Le Désespoir Surmonté

Par Arthur-Louis Cingualte

 

La série Euphoria est revenue le temps de deux épisodes spéciaux. Analyse du premier d’entre eux, “Trouble Don’t Last Always”.

 
Zendaya dans Euphoria © HBO

Zendaya dans Euphoria © HBO

L’introduction du premier épisode « hors saison » est bien cruelle. Non, Rue et Jules ne filent pas le parfait amour. Quelle idée… Filer le parfait amour, c’est déjà difficile dans EUPHORIA. Si on ajoute l’année 2020 à l’équation, ça devient franchement impossible.

En réalité, Rue est avec Ali, son chaperon, dans un dinner. Elle était partie aux toilettes sniffer quelque chose. L’histoire se répète. Rue est au fond et Ali se démène pour la convaincre de se relever. Il ne passera rien d’autre qu’un long échange entre les deux personnages (à peine interrompu par un coup de téléphone sur le parking). 

Tout a bien changé. Le ton est bien différent. Rien de glossyqui dégouline à l’image, aucune jeune femme sous MDMA qu’un tour en manège suffit à faire jouir, pas de dealer de 12 ans avec face tatoo, pas d’overdose ni de chantage à la pédophilie. Pas la moindre trace de violence l’horizon. L’euphorie est passée, mais ce n’est pourtant ce n’est pas pour ça que ce n’est pas terrible non plus. TROUBLE DON’T LAST ALWAYS, premier des deux épisodes « spéciaux » réalisés par Sam Levinson après l’interruption du tournage de la deuxième saison, est gouverné par le spleen. 
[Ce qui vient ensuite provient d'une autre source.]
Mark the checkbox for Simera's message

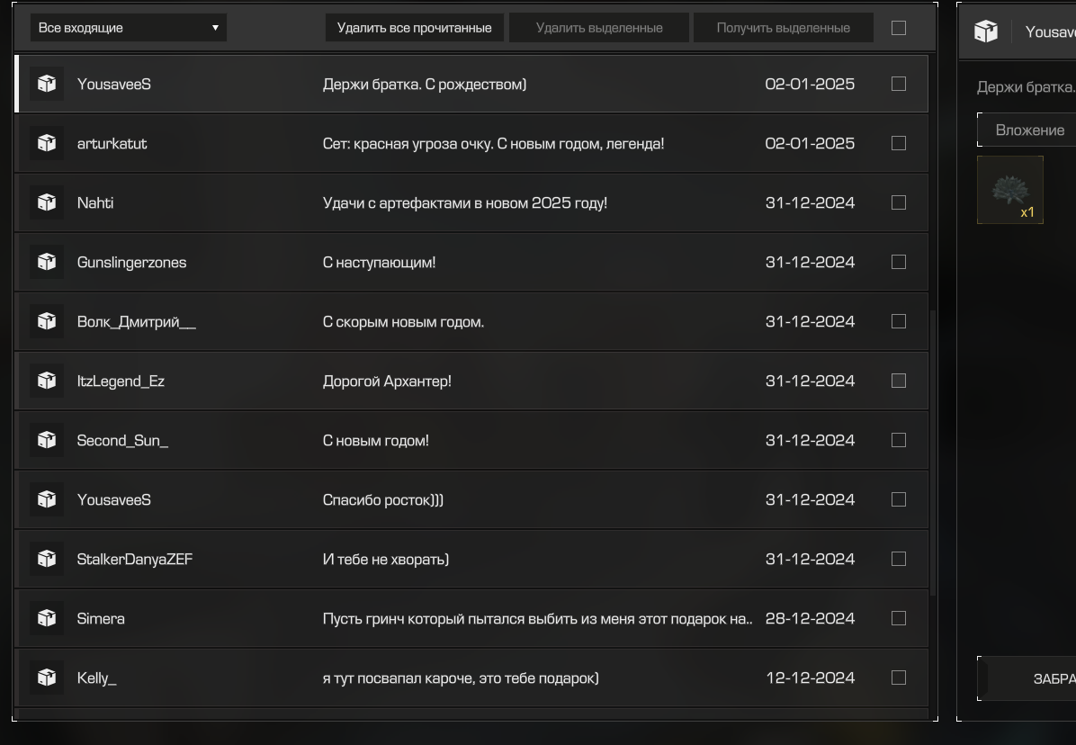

L’intérieur tamisé du dinner, ses grandes baies qui donnent sur le parking, les mots plein de sagesse de la serveuse invitée un court instant à participer aux débats… c’est tout un ensemble de motifs très picturaux qui est déployé ; le « réalisme américain » dans toute sa splendeur. Mais la chose la plus mémorable c’est la façon dont l’image (du 35 mm de Noël) chatoie. Comme les personnages elle a comme les larmes aux yeux. On peut, bien entendu, parvenir à trouver quelque réconfort à parler à cœur ouvert de moralité, de Dieu et de ses plus profondes douleurs à l’instar d’Ali et Rue mais il brille ici encore davantage ailleurs. Les fêtes de fin d’année ont beau être gâchée l’atmosphère d’enchantement qui les accompagne habituellement persiste. Cette poudre aux yeux en suspension un peu partout rappelle qu’il y a toujours quelque chose de possible, que la possibilité de la magie compte toujours quand les journées deviennent si courtes. 

« Qui, écrit Bernanos, n’a pas vu la route à l’aube entre deux rangées d’arbres, toute fraîche, toute vivante, ne sait pas ce que c’est que l’espérance. L’espérance est une détermination héroïque de l’âme, et sa plus haute forme est le désespoir surmonté. On croit qu’il est facile d’espérer. Mais n’espèrent que ceux qui ont eu le courage de désespérer des illusions et des mensonges où ils trouvaient une sécurité qu’ils prennent faussement pour de l’espérance. »

C’est exactement la démonstration que fait TROUBLE DON’T LAST ALWAYS. On pourrait figer le magnifique plan final sur Rue, ce Rembrandt chez Hopper, et l’intituler « Le Désespoir Surmonté ».